Attached are my initial results using a brass wire wheel on my bench grinder. My goal is to imitate long term wear on touch, or contact surfaces, while leaving protected areas alone. Next step is to add a little rust color as the sight is wrapped in a damp rag and then it will be placed in a leather bag and worn daily for a week or two.
TR said
Mark, Why would you age a sight that doesn’t even remotely look like a original? A 100 year old 1894 deserves better than that. T/R
I am of the same mind…..Why not just buy an original that has naturally aged. There is a plethora of them on ebay ranging from $100-250…..Aren’t newer production Marble’s sights about $100 new anyways??
[email protected] said
Attached are my initial results using a brass wire wheel on my bench grinder. My goal is to imitate long term wear on touch, or contact surfaces, while leaving protected areas alone. Next step is to add a little rust color as the sight is wrapped in a damp rag and then it will be placed in a leather bag and worn daily for a week or two.

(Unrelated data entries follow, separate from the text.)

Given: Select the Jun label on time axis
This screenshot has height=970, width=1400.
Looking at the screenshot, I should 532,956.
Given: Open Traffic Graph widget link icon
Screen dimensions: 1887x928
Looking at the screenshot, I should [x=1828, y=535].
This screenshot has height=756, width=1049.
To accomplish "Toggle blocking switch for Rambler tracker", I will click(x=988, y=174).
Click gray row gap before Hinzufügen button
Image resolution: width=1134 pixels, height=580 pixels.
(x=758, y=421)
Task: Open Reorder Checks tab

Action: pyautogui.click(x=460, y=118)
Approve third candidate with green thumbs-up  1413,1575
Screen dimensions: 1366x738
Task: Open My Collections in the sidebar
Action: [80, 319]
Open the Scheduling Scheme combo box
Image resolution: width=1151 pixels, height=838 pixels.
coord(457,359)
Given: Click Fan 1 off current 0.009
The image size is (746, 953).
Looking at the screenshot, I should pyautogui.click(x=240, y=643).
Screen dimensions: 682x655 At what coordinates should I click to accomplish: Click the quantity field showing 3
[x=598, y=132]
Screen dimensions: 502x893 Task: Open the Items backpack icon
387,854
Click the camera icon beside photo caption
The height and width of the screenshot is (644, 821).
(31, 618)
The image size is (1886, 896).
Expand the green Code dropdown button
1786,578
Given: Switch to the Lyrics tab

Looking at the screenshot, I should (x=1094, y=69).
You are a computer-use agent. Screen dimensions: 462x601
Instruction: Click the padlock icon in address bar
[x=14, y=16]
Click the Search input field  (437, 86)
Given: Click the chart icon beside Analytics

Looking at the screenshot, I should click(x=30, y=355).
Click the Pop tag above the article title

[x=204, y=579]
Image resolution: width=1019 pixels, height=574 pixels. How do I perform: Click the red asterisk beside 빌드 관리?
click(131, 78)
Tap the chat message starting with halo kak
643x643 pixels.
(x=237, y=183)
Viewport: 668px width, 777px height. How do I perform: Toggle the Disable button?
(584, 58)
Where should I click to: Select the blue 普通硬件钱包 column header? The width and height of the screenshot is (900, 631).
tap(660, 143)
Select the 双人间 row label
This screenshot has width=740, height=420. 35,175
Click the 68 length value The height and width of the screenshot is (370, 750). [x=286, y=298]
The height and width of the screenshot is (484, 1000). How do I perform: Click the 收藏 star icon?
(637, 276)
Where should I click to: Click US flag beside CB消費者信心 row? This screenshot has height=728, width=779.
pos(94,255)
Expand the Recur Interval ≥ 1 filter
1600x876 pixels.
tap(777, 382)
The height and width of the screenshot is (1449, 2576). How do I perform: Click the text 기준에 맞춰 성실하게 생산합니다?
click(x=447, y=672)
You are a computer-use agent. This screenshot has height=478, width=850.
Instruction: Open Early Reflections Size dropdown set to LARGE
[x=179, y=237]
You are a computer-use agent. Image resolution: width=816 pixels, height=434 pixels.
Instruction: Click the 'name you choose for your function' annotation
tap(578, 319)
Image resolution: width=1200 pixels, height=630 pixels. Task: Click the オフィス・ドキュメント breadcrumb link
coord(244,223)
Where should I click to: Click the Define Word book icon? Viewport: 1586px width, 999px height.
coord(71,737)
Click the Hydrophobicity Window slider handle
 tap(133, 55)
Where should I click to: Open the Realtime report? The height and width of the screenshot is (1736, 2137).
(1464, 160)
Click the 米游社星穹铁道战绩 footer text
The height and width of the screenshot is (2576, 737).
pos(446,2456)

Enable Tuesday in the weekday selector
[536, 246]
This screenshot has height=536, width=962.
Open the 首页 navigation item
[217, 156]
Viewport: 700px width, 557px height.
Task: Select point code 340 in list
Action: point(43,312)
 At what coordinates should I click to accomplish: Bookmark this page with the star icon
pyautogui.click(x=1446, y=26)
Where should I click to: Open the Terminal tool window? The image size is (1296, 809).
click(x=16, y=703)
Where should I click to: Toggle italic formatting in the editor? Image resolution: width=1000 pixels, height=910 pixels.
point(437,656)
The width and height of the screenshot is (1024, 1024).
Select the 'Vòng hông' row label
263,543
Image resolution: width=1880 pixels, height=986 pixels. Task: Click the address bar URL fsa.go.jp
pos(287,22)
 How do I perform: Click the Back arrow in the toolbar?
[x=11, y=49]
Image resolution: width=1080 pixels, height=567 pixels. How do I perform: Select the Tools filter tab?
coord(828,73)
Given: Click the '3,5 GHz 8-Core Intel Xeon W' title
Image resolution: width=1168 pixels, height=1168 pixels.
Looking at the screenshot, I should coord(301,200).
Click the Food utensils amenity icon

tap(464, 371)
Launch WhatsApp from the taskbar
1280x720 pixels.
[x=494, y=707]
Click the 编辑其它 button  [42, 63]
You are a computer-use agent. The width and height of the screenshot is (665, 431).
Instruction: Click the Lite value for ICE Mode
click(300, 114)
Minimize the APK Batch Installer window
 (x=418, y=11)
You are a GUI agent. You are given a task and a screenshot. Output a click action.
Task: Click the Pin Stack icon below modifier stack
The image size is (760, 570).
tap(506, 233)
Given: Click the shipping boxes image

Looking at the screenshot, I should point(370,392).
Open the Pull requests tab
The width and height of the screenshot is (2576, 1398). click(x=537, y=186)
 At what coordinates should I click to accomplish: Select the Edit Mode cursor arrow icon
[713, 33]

These are made, no doubt, for installation on new pseudo-Winchesters, Marlins, etc., and for that purpose, they’re good enough. But nothing you can do will make it look “right” on an antique gun!
November 7, 2015
My shooting buddy has a method that has worked well enough for him. I’ll ask him next time he gets a kitchen pass. Personally I just install a Marble sight and shoot it! I also install a sight blank in the rear sight dovetail and place the rear sight, tang screws and where applicable, the front sight hood in a carefully labelled bag in my parts box.
I’ll never try to pass a modern sight off as original but I’ll also never pass up a chance to shoot a bona fide piece of American history. My presbyopia be damned! I’m going to shoot this thing!
I think I have a new siggy line.
Mike
I tried two different old tang sights, the Lyman that was on the gun as purchased, and a Marbles “W1″ sight. Both had enough play in the at the raised position that they weren’t consistent at the range. Also, neither had a small enough aperture (.030”) for target shooting, which is what I will do with this particular gun. I may even use it in some competitions in the future. I’ll save the the Lyman for another Winchester.
I’ve no intention to attempt to fake a new sight to look like an old sight in order to pull something over on someone or to make a sale. Like my other guns, this gun will never be for sale in my lifetime. All I am looking for is better performance at the range. When I looked at the new sight on the gun as the sight was delivered it looked so out of place I knew I had to do something to make it more closely match.
Yeah, I tried two, one was about .050 and the other considerably larger. I could have probably made my own by filling the larger with silver solder and redrilling to .030.
BTW, the gun is pretty accurate even with the loose Lyman sight. I shot a best 5 shot group of 1.31 inch at 50 yards off the bench using a sandbag forearm rest. Not bad for a 112 year old lever action, but I digress.
Digress Away!
I’ve tried to live a clean life–It is said that in Heaven they eat hot fudge sundaes for breakfast while they chat about Winchesters. So, your note on accuracy makes for sublime conversation.
Oh, yeah. . . In Hell, sundaes are obviously not on the menu. And–it’s Hell!–so no talk of Winchesters!